When I did them, I knew that it would be so, because I do not believe in users who learn by heart a 20-page manual, I presented my work with a printed manual in my hands.
3. I made aI made a native Android application of 8 screens, in which no one went beyond the second, it was downloaded 107 times in the Google market(it was expected that it will take over the world).
4. Once I fixed the highest-bug for two days, and then realized that this section of the site no one came about three years. And it was a very healthy section of the site, which spent a lot of man-hours.
5. I spent about a week on the fact that the combobox did not appeared on top, but on the right.
6. I led 4 people and we did one project for six months, which I could do alone in a week. And Yes, it is a draft from point 2.
7. I set up query caching in monga on an app that has one person per day.
8. I did a corporate email client, despite the fact that there are hundreds of free and all were better.
9. I was doing pixel-idealization(or what is it called?) at the front.
10. I redesigned the Material UI library for React because our freelance UI designer from village decided he had a better understanding of design than Matthias Duarte — Google’s Vice President of design, bachelor of computer science with honors from the University of Maryland, with an additional education in art and art history, head of the Student art gallery in Maryland.
I never understood why you had to redo the good things that smart people did for you and gave away for free, especially if you’re obviously dumb.
11. I did one feature for a month, which under the most optimistic calculations were fought would be 437 years old. (MOP order for cleaning lady) in ERP.
12. I remade one shit from scratch 7 times because task changed. She ended up worse than she was.

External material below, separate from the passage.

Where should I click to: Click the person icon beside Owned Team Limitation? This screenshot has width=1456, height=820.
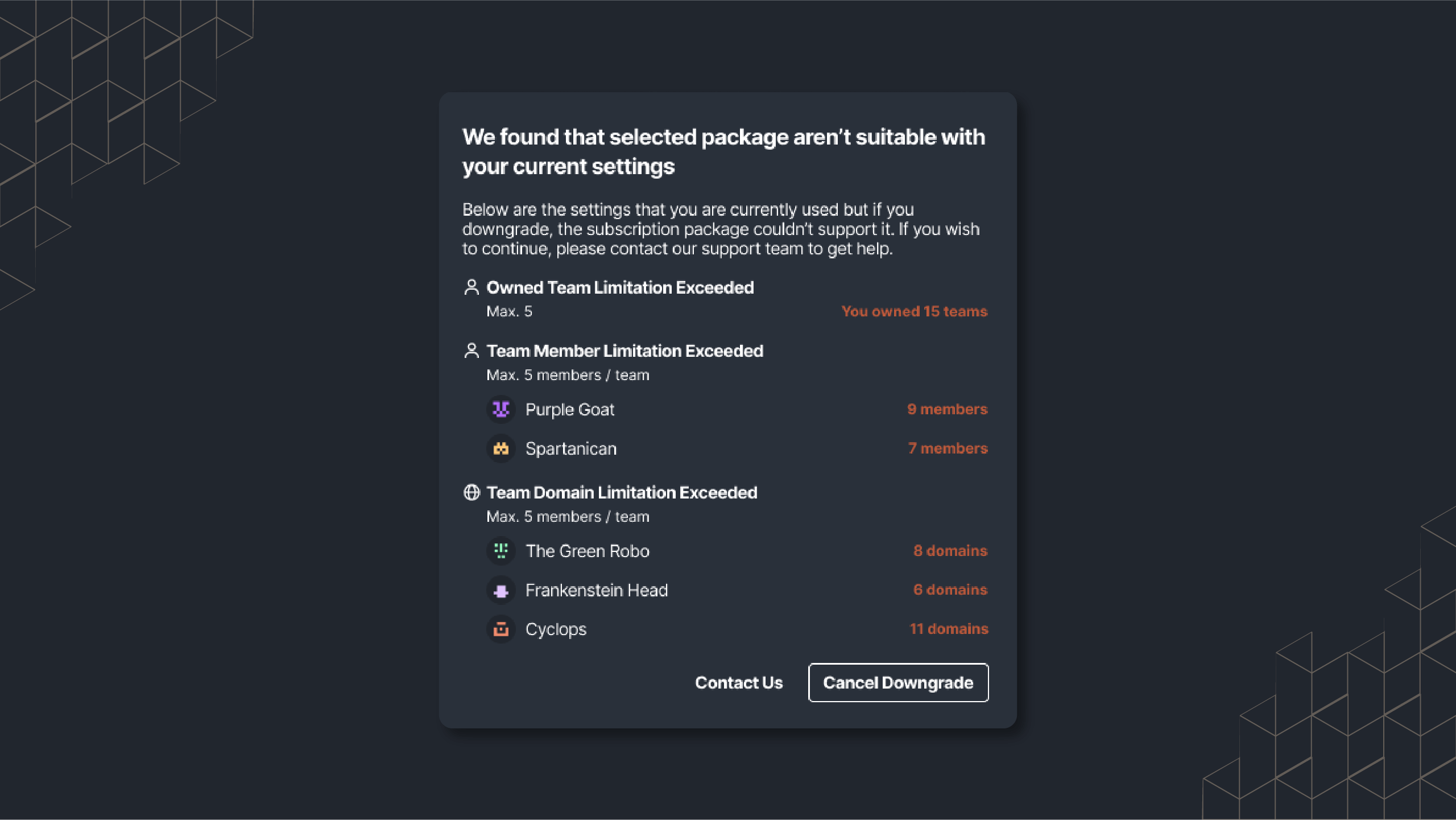(471, 287)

13. I spent 4 hours to understand why properly rounded penny in the account, though I knew in advance that I will not be able to fix it, otherwise the balance will not converge.
14. I did a microservice to increase the reliability of basic business logic, and Yes this microservice was crashed 20 times more often than business logic.
But then there made a whole Department of 12 people, to increase the reliability of this microservice reliability, and now the microservice is crashing 20 times more often, makes half-transactions and loses data without a trace. When I left, they decided to make a reliability microservice for a reliability microservice.